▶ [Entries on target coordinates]
-- START --
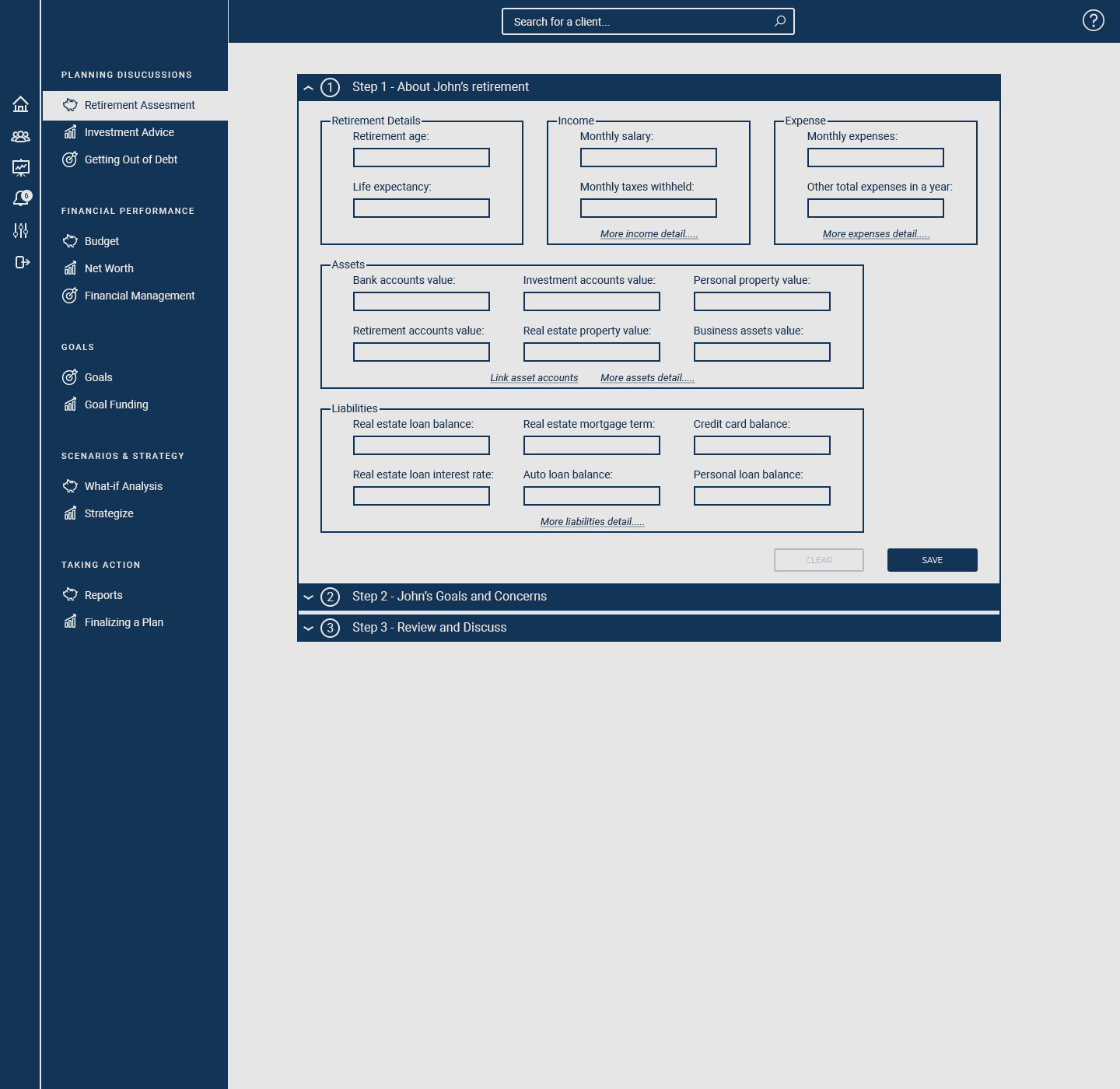Select the piggy bank icon beside Retirement Assesment
This screenshot has height=1089, width=1120.
coord(70,104)
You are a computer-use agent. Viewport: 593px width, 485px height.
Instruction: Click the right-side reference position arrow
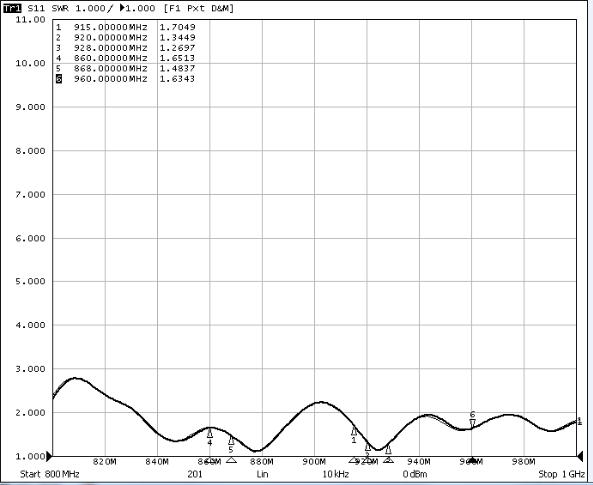pyautogui.click(x=580, y=456)
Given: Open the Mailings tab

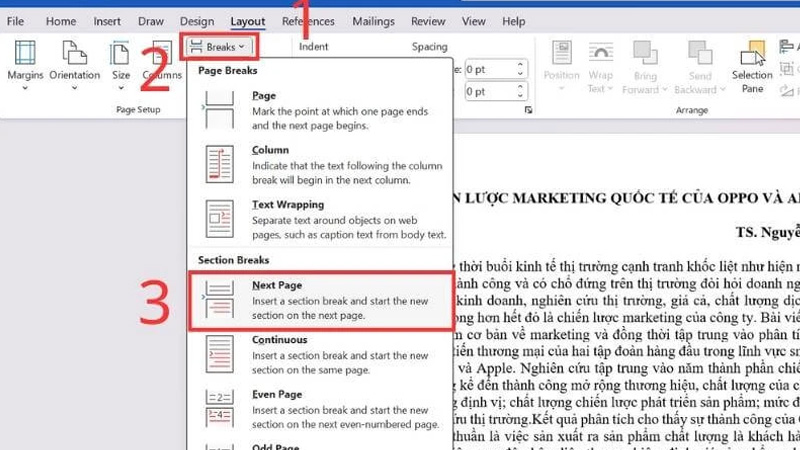Looking at the screenshot, I should point(373,21).
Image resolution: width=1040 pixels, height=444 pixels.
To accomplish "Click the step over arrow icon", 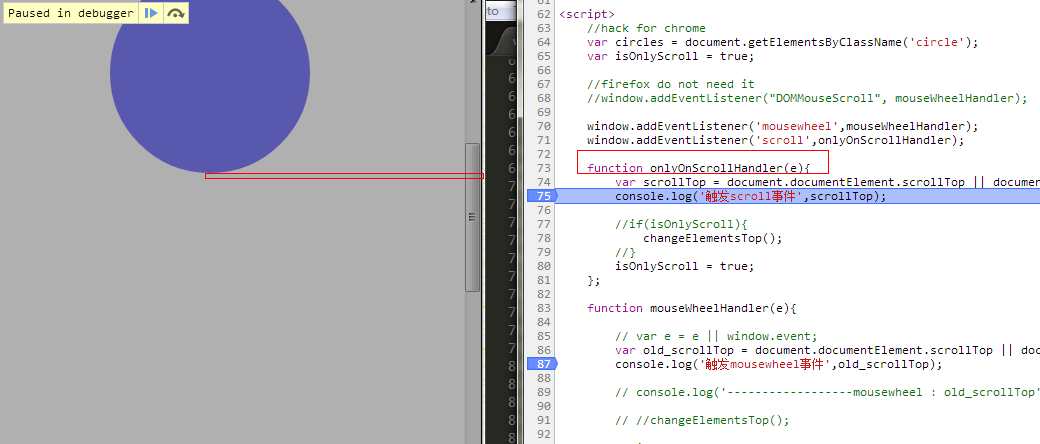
-- END --
▶ [Problem] Reproduce every item above word for word, omitting the pictures.

▶ [Right answer]
Select the piggy bank icon beside Retirement Assesment
This screenshot has height=1089, width=1120.
coord(70,104)
You are a computer-use agent. Viewport: 593px width, 485px height.
Instruction: Click the right-side reference position arrow
pyautogui.click(x=580, y=456)
Given: Open the Mailings tab

Looking at the screenshot, I should point(373,21).
Image resolution: width=1040 pixels, height=444 pixels.
To accomplish "Click the step over arrow icon", 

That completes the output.